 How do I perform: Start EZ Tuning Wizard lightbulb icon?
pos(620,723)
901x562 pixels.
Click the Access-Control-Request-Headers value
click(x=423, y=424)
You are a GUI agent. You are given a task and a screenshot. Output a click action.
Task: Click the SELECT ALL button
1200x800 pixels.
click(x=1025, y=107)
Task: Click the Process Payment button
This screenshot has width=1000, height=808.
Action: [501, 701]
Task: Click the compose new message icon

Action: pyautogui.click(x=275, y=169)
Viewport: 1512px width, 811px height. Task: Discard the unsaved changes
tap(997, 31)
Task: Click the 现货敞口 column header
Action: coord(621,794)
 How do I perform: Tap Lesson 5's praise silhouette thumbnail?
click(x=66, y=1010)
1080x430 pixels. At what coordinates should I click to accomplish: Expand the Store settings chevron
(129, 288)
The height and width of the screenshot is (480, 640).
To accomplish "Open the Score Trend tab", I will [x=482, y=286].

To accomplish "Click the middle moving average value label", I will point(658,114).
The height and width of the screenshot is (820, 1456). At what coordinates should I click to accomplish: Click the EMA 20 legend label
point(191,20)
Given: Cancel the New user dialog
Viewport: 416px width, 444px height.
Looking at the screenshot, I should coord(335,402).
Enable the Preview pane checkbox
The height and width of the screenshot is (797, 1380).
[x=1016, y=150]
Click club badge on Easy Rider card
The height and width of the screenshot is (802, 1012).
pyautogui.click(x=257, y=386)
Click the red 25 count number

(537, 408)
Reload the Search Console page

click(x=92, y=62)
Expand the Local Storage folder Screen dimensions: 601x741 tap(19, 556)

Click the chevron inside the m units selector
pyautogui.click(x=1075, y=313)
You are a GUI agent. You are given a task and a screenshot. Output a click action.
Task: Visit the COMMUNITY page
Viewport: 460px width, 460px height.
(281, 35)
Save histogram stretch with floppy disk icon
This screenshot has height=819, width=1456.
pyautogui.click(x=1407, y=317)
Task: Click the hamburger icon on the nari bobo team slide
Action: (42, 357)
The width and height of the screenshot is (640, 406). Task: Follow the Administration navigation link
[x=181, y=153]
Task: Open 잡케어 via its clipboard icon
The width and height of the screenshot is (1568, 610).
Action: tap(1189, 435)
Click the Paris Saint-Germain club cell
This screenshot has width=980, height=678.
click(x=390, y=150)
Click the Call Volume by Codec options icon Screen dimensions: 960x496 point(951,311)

§ §

TASK: Reply with every line of the listing that has the string "dimensions".

YOUR RESPONSE:
Expand the Local Storage folder Screen dimensions: 601x741 tap(19, 556)
Click the Call Volume by Codec options icon Screen dimensions: 960x496 point(951,311)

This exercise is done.